Fiber length was calculated as the summed Euclidean distance between the centroids of the cross-sections taken at equidistant positions (sampled at 30 μm) along the fiber. To quantify the variability of the myofiber caliber of each fiber, minimum Feret’s diameter standard deviation was used. The distribution of the average cross-sectional area was obtained from the volumes of the individual fibers normalized by their length.

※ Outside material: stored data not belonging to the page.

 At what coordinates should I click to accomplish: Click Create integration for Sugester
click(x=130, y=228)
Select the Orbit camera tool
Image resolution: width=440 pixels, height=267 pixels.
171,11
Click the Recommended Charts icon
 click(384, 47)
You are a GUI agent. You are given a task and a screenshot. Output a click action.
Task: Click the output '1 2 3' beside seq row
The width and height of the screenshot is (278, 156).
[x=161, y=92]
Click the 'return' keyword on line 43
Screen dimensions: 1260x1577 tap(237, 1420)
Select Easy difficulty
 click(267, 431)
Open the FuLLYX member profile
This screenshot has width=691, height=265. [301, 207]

To quantify the interstitial tissue and infiltrating cells, we used the image processing package Fiji. Specifically, three regions of interest of about 500 × 500 × 500 µm3 were chosen in each volume/ sample. A segmentation based on intensity thresholding was performed by using Fiji’s iterative implementation of Kittler and Illingworth’s Minimum Error thresholding73 to quantify the volume occupied by infiltrating cells and interstitial tissue. Then the measured volume was normalized to the entire volume of the region of interest and then expressed as a percentage.

Statistics

Statistical significance between the two groups of n = 5 CTR or mdx mice was determined by using two-tailed Student’s t-test. All values were expressed as mean ± standard error of the mean (SEM). All the graphs and statistical analyses were performed by using GraphPad Prism 6 software.